Weston Hurt really captivated the audience when he beautifully and warmly sang Di Provenza.  In this aria, Germont expresses his love to his son, but he says “It was God who brought me here! You do not know what pain your old father has suffered. . .”  In both cases, he is saying that God and Heaven are the reason for his actions. What kind of God would drive a man to ask a dying woman to go back to a meaningless life for the sake of saving face? So, again the audience must ask, what is really driving the actions of these characters? 

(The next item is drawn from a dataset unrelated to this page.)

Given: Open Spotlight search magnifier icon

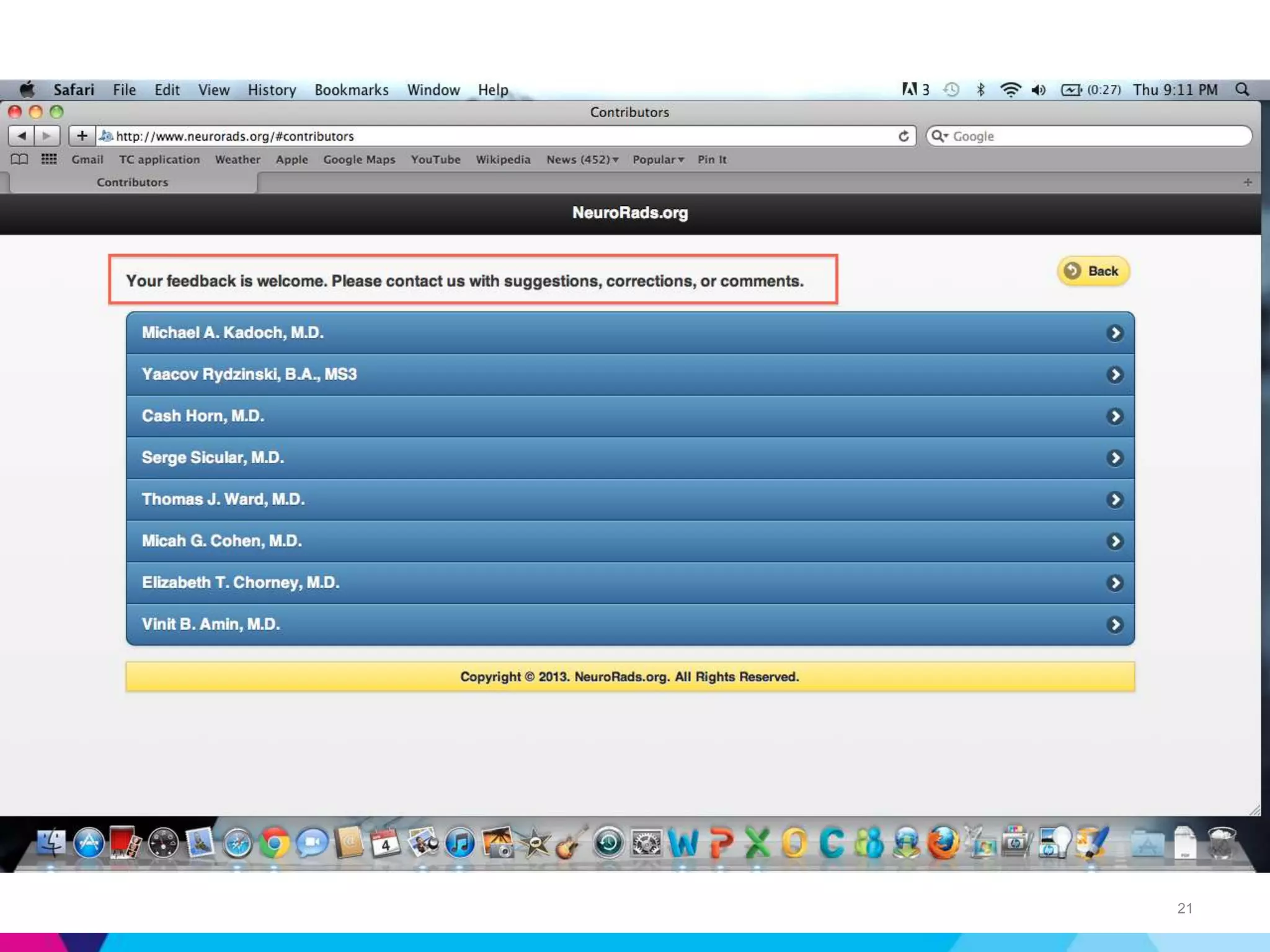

This leads us again to the question of classical tragedy, and that ultimately, the purpose of the drama is to move to the audience. American audiences may find themselves very soon to be in a fundamentally changed situation, given the cultural and socio-economic crises mankind is facing today.  Certainly this particular audience at Opening Night at the Boston Lyric, in their formal gowns and tuxes, expressed great gratitude to the soloists, and clearly enjoyed the opera, but displayed many of the same behaviors that Verdi so poignantly polemicizes against in the opera.  It was almost as if at any moment, the audience could have broken into singing Libiamo:  “everything is crazy in the world which is not pleasure. . .let’s enjoy the pleasures fleeting and fast. . “  Yet, if one listens carefully, one can hear the very ominous drumbeat underneath Libiamo, coloring the carefree nature with a sense of dread, as the  manic mob demands more and more pleasure, to numb away the realities of the “crazy” world outside. Thus, we must learn from the poets:  “Only the stage is permitted to ridicule our weaknesses, since it spares our sensibilities, and knows no such thing as a guilty fool. Without reddening with embarrassment, in its mirror we can see our own mask fall away, and thank it secretly for this gentle reproach.”  (from Friedrich Schiller from “The Theater as a Moral Institution”)  


[1] Lyndon LaRouche in informal discussion with LPAC scientific research team, October 2014. 

[2] Notes on La Traviata by John Conklin, page 7.